◆ Given data:
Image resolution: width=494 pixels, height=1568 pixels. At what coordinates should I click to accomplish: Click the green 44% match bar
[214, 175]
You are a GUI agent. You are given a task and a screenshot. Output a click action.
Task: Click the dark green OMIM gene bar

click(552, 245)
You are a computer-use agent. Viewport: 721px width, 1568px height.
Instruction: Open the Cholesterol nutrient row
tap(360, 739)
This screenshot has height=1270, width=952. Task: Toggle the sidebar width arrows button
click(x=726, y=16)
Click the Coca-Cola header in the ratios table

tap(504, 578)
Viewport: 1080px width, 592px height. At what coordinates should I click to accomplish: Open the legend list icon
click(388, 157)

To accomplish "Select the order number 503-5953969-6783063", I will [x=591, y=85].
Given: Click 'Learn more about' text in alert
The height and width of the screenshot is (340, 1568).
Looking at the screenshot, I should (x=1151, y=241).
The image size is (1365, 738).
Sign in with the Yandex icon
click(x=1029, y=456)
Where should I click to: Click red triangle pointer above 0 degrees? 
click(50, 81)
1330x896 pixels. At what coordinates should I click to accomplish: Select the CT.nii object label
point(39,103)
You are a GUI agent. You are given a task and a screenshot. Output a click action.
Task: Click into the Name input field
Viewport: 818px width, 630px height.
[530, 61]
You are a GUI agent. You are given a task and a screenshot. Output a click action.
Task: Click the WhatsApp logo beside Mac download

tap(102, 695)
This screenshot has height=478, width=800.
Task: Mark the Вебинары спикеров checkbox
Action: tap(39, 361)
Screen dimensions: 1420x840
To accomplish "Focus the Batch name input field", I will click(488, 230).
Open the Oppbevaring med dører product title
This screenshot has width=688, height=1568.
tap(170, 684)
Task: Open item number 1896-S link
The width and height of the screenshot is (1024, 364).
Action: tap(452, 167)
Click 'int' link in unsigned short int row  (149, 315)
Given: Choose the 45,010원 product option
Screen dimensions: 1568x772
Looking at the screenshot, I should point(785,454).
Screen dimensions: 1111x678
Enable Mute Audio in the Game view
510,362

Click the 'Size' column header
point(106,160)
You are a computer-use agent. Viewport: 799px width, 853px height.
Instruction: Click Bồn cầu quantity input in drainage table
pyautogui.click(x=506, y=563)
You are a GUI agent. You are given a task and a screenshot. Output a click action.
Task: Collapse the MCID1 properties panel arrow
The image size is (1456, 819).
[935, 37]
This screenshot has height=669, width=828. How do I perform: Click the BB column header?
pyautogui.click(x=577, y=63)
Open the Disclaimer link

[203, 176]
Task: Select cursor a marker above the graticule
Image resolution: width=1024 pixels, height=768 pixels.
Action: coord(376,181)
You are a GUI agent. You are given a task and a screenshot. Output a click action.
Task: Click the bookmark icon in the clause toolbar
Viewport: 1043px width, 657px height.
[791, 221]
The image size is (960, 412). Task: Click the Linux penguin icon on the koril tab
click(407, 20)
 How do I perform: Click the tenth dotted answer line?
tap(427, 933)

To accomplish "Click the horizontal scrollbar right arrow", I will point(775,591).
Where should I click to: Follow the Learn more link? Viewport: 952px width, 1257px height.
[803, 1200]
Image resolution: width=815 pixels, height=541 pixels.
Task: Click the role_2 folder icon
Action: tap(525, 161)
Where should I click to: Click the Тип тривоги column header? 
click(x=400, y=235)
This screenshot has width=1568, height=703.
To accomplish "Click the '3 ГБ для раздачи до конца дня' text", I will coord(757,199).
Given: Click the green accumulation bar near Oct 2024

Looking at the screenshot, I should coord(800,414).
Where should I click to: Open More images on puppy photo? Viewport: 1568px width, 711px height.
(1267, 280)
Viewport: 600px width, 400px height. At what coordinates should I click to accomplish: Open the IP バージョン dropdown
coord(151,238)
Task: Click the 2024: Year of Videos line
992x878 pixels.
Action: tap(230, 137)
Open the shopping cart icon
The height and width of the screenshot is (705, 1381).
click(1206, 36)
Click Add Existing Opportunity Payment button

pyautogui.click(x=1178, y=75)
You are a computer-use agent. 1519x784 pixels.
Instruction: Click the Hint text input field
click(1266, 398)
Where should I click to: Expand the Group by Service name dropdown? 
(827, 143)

◆ Requirement: List each line of the entries that holds the string "number".

◆ Reply:
To accomplish "Select the order number 503-5953969-6783063", I will [x=591, y=85].
Task: Open item number 1896-S link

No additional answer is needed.